§ **GIVEN PROBLEM**: Please return each line of the data below that contains the word "menu".
== LISTED RECORDS
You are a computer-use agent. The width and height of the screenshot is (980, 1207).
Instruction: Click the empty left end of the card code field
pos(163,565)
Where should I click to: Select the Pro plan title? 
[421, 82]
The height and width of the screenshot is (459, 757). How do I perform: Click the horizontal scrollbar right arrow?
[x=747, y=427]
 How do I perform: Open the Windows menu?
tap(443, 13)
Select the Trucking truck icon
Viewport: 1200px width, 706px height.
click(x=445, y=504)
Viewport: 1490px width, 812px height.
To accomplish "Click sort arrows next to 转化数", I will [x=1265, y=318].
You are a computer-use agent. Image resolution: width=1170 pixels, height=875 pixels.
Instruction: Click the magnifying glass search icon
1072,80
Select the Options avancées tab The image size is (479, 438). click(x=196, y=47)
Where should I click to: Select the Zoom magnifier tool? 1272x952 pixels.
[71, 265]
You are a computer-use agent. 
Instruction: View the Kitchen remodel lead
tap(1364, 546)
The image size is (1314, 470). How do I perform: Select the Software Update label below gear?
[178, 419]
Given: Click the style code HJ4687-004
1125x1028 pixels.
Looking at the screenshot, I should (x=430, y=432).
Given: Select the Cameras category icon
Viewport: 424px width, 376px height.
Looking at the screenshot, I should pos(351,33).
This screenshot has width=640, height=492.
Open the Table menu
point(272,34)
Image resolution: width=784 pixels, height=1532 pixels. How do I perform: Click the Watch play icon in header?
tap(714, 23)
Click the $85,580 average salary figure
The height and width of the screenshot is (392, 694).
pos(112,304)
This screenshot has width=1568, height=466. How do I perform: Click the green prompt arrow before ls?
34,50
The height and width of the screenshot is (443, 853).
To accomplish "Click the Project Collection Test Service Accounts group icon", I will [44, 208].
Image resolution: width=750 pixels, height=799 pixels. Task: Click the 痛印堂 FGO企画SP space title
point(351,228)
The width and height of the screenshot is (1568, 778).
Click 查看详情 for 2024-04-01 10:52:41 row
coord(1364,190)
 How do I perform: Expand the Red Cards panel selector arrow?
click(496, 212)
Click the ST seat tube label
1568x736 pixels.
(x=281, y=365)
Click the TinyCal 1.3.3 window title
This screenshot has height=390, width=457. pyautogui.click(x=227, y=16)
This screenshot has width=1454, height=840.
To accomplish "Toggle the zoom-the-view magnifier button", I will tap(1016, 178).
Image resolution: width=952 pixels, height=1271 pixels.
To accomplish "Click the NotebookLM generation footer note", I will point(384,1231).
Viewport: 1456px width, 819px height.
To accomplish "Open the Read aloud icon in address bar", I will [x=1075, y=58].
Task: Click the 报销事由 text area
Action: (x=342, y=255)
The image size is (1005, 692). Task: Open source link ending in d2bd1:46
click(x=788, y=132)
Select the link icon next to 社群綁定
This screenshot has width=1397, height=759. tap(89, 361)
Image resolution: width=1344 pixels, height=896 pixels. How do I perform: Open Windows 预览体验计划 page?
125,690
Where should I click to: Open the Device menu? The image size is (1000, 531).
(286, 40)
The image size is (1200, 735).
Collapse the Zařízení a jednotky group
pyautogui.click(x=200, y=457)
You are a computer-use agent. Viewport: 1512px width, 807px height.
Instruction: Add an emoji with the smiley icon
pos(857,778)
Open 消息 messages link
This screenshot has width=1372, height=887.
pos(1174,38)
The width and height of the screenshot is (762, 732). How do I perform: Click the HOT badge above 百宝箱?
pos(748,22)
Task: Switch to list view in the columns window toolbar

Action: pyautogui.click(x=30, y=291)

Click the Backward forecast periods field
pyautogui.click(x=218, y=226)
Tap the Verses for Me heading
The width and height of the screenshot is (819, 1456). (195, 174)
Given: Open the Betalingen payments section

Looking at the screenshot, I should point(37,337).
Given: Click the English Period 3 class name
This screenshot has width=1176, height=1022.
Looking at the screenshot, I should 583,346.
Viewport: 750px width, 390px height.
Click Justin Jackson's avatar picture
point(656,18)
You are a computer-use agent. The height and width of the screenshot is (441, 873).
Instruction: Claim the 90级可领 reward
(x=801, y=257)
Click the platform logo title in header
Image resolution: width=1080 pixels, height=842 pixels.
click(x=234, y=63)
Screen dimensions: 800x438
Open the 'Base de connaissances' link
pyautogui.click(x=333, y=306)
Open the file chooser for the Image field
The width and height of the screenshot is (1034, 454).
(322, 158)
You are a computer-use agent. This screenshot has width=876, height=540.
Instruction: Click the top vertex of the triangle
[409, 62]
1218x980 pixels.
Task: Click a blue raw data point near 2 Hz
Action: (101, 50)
====
§ **TASK SOLUTION**:
 How do I perform: Open the Windows menu?
Open the Table menu
Where should I click to: Open the Device menu? The image size is (1000, 531).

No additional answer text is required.